### [WORK INSTRUCTION]
Reproduce, unaltered, the line with "Thi công sơn sàn" along with every line that follows it in the records, up to the last.

### [EXTRACTED MATERIAL]
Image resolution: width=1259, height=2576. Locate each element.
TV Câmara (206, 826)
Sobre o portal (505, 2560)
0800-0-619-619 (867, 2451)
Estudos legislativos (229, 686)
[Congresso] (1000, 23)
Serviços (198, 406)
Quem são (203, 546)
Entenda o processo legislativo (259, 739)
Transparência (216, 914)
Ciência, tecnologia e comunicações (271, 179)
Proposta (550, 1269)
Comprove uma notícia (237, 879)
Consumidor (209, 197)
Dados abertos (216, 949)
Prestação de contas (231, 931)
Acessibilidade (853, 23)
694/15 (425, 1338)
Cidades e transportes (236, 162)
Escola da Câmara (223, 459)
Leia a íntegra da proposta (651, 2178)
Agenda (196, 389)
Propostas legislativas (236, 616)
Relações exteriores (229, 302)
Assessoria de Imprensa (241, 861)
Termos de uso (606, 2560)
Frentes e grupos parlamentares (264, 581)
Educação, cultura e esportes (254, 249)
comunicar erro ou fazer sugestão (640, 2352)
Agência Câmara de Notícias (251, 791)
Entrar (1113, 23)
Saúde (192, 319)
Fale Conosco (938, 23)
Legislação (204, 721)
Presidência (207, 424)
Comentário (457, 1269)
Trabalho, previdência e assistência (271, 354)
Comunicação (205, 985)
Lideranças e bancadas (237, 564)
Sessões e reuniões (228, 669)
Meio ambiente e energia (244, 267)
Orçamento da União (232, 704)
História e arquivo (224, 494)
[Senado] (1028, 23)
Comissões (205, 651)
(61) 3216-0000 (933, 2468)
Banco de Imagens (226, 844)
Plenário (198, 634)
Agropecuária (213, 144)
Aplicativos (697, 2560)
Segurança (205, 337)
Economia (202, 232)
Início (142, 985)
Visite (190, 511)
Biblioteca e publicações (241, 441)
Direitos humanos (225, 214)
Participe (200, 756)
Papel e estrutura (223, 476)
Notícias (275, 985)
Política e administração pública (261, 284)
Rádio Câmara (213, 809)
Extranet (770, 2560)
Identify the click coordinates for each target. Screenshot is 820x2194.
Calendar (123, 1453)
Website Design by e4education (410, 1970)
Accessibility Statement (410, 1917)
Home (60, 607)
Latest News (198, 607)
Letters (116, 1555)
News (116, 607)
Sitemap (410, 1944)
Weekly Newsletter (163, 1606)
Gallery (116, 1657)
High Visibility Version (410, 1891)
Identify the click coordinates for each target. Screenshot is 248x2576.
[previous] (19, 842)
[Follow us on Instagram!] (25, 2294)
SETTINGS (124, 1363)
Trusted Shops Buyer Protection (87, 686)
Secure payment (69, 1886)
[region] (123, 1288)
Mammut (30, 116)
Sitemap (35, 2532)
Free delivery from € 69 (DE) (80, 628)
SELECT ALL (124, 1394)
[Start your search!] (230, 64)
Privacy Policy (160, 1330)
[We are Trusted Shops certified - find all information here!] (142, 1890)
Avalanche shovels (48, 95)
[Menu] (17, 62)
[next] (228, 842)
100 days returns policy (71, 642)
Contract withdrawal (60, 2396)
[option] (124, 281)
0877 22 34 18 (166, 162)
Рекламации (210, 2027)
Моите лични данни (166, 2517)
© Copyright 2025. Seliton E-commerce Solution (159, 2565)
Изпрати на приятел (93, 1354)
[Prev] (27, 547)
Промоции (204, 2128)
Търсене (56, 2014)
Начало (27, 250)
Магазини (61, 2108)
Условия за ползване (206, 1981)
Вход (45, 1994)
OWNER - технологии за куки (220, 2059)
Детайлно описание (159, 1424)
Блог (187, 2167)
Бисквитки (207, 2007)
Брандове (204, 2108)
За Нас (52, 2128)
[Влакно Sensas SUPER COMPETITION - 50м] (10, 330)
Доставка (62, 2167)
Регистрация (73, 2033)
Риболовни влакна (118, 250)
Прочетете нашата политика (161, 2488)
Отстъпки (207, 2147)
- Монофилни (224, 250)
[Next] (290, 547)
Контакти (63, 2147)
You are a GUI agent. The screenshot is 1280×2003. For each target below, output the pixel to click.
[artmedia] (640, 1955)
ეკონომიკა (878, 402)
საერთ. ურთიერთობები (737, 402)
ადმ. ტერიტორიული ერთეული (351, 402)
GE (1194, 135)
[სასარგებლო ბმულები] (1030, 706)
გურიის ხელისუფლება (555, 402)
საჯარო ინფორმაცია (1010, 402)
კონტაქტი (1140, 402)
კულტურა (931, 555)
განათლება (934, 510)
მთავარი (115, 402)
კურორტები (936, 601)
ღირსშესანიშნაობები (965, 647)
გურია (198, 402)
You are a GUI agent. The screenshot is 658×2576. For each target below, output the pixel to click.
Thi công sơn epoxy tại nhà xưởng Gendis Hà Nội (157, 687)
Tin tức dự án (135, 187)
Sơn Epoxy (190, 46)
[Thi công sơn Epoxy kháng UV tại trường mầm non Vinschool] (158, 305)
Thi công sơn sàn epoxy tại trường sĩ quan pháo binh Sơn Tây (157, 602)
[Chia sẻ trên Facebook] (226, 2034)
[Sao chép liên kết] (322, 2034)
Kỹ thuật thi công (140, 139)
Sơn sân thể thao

### [PROBLEM SOLUTION]
Thi công sơn sàn epoxy tại trường sĩ quan pháo binh Sơn Tây (157, 602)
[Chia sẻ trên Facebook] (226, 2034)
[Sao chép liên kết] (322, 2034)
Kỹ thuật thi công (140, 139)
Sơn sân thể thao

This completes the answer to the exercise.